Voice mode is a live conversation with the chat assistant — not just dictation. You speak, it speaks back, and the same tools the text chat has are available the whole time. Your phone connects directly to OpenAI’s realtime model over WebRTC for low latency.

  • Moonjar app installed and signed in.
  • Microphone permission granted (the app asks the first time).
  • Read What the chat knows about you if you want to know what gets sent to OpenAI in voice mode — it’s more than a transcription clip.
  1. Open Moonjar and tap the Chat tab.
  2. Tap Conversation mode (the live-voice icon in the chat composer).
  3. Wait for the connection to open, then start speaking.
  4. The assistant replies out loud. Tap Interrupt to stop the reply mid-sentence and say something else.
  5. Tap End to close the session.

Your phone opens a WebRTC peer connection straight to OpenAI’s realtime model. Moonjar’s server only mints a short-lived (60-second) token to start the session — once the connection is up, your audio goes phone-to-OpenAI, not phone-to-Moonjar-to-OpenAI. That’s the latency win.

When you speak, OpenAI’s realtime transcribes it and the model decides whether to call a tool, answer directly, or both. Tool calls come back over the data channel; Moonjar runs them and feeds the results in. Then the model speaks the reply.

A short context block is sent at the start of the session — your collections, recent documents, last 20 memories, location, and custom instructions — so the assistant can answer “what’s on my plate” without burning a tool round-trip on every question.

  • OpenAI sees more than just audio. Memories, document titles, collection names, and your location are sent as system instructions. See What the chat knows about you.
  • A few tools are turned off. Tools that don’t make sense for voice — deep research (long-running), suggest actions (renders buttons), generate insights (background job), show calculation (renders a card) — are skipped. Everything else is available.
  • Voice mode counts against your voice-minutes cap, separate from text chat.

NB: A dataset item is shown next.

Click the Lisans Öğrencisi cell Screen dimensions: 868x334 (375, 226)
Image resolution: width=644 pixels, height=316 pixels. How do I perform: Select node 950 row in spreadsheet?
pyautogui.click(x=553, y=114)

Microphone permission denied. Reset the Moonjar mic permission in Settings → Apps → Moonjar on iOS.

Background noise triggering false interruptions. Voice mode uses server-side voice detection at a high threshold to avoid this, but in a noisy room it can still misfire. Hold the phone closer to your mouth.

The assistant kept getting cut off. A misfiring voice detector can chop replies. Use the on-screen Interrupt button rather than letting the VAD decide.